# BDO Darts World Championship (Lakeside)



## Nicky1970 (Jan 7, 2012)

Started today. Martin Adams is through and currently watching the O'Shea v West match, a much tighter match.


----------



## Steff (Jan 7, 2012)

Just cant get into it Nicky personally, I compare the two that and PDC and when i watch BDO I think i can do better lol.

I love the way Mitchell came out mind you with a toy dog and covered in pink


----------



## Nicky1970 (Jan 7, 2012)

> Just cant get into it Nicky personally, I compare the two that and PDC and when i watch BDO I think i can do better lol.



Snap. And is it my imagination that the crowd is more subdued than at the Ally Pally?

The BDO has gone downhill since all the decent players defected to the PDC. Things might start to improve now there's been a mass clearout at board level ...

Still think that Adams is a gutless wonder for not switching to the big boys game.


----------



## Mark T (Jan 7, 2012)

Nicky1970 said:


> Snap. And is it my imagination that the crowd is more subdued than at the Ally Pally?
> 
> The BDO has gone downhill since all the decent players defected to the PDC. Things might start to improve now there's been a mass clearout at board level ...
> 
> Still think that Adams is a gutless wonder for not switching to the big boys game.

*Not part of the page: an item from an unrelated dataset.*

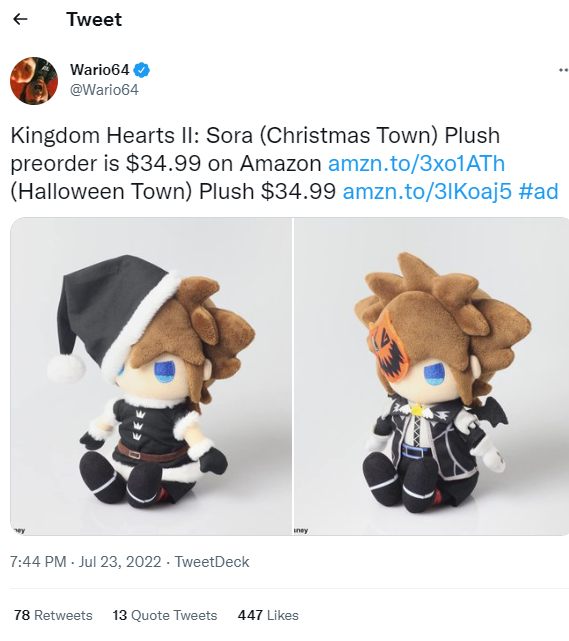Viewport: 569px width, 641px height.
Task: Click the back arrow icon
Action: pos(20,19)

I've always thought the same too.  Although I notice the coverage isn't exclusive to BBC this year.

Since Adams is now a director(?) of BDO I suspect he couldn't really go to the other side and I get the feeling that he was getting preferential treatment in the BDO.  I assume he was worried that he would just be another player in the PDC, rather then being the top player (I don't necessairly mean being #1 seed).

It's a shame that BDO didn't allow itself to be taken over by the PDC.


----------



## Steff (Jan 7, 2012)

Nicky1970 said:


> Snap. And is it my imagination that the crowd is more subdued than at the Ally Pally?
> 
> The BDO has gone downhill since all the decent players defected to the PDC. Things might start to improve now there's been a mass clearout at board level ...
> 
> Still think that Adams is a gutless wonder for not switching to the big boys game.

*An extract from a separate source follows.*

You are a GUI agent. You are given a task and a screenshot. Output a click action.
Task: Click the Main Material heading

Yeah Nicky it is, I really dont care who wins this, but of course theres some avid fans out there who aint as fickle as me


----------



## FM001 (Jan 7, 2012)

Steff said:


> Just cant get into it Nicky personally, I compare the two that and PDC and when i watch BDO I think i can do better lol.




Having been spoiled by the excellent coverage that Sky do with the PDC events the Lakeside is a big disappointment.  The stage is naff, the announcers are naff and the commentary with Tony Green is also naff

naff said


----------



## Steff (Jan 7, 2012)

toby said:


> Having been spoiled by the excellent coverage that Sky do with the PDC events the Lakeside is a big disappointment.  The stage is naff, the announcers are naff and the commentary with Tony Green is also naff
> 
> naff said



The only  thing to shine so far this afternoon  is Bobbys jewellery


----------



## Nicky1970 (Jan 7, 2012)

> I've always thought the same too. Although I notice the coverage isn't exclusive to BBC this year.



Who else is showing it?



> I get the feeling that he was getting preferential treatment in the BDO. I assume he was worried that he would just be another player in the PDC, rather then being the top player (I don't necessairly mean being #1 seed).

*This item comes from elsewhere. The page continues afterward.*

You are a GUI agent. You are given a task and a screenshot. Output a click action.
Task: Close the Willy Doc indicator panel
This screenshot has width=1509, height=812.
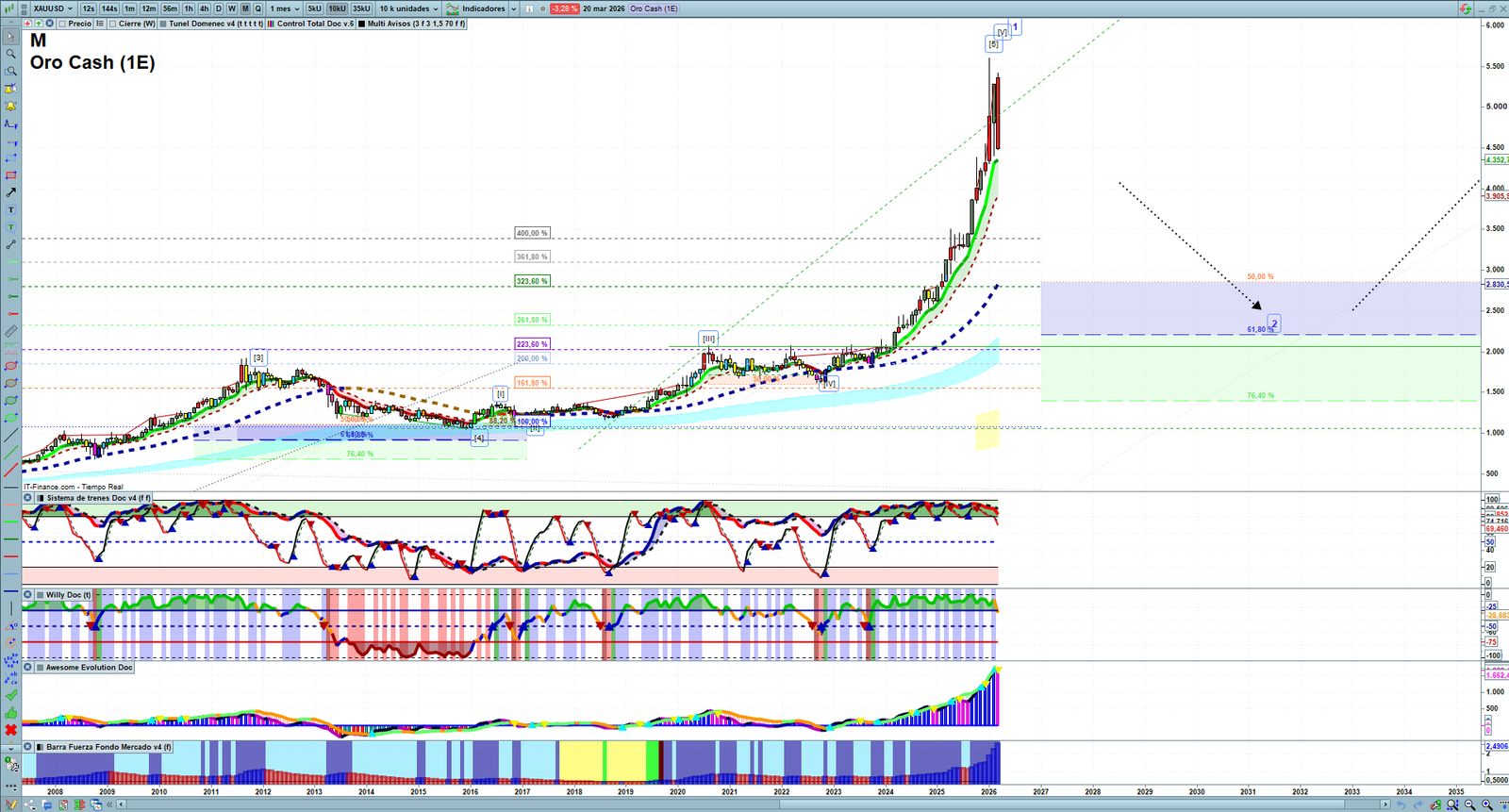28,595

Granted, he's only been a director since last August. TBF, I think there's been a fair amount of politics going on. For example Adams has snubbed the Worls Grand Slam of Darts when other BDO players have competed, perhaps he didn't wish to relinquish the England captaincy?


----------



## FM001 (Jan 7, 2012)

Steff said:


> The only  thing to shine so far this afternoon  is Bobbys jewellery





As always

During the PDC world champs Bristow was saying Bobby's lad is a terrific dart player and could make it big time on the dart circuit, apparently he isn't interested in playing professionally and just plays for fun, sure Eric said he practises with Colin Lloyd and beats him everytime.


----------



## FM001 (Jan 7, 2012)

Nicky1970 said:


> Who else is showing it?
> 
> 
> 
> Granted, he's only been a director since last August. TBF, I think there's been a fair amount of politics going on. For example Adams has snubbed the Worls Grand Slam of Darts when other BDO players have competed, perhaps he didn't wish to relinquish the England captaincy?



The board got rid of Olly Croft last year who has been a major stumbling block to the two organisations merging, he was the one that flatly declined Barry Hearn's offer to buy the BDO and unify the two.


----------



## Mark T (Jan 7, 2012)

Nicky1970 said:


> Who else is showing it?...


ESPN have some coverage


----------



## FM001 (Jan 8, 2012)

Darryl Fitton getting beat 3-1 was a big shock.


----------



## Nicky1970 (Jan 8, 2012)

> Darryl Fitton getting beat 3-1 was a big shock



Yes,  it was. Mind you, only caught the highlights late last night. 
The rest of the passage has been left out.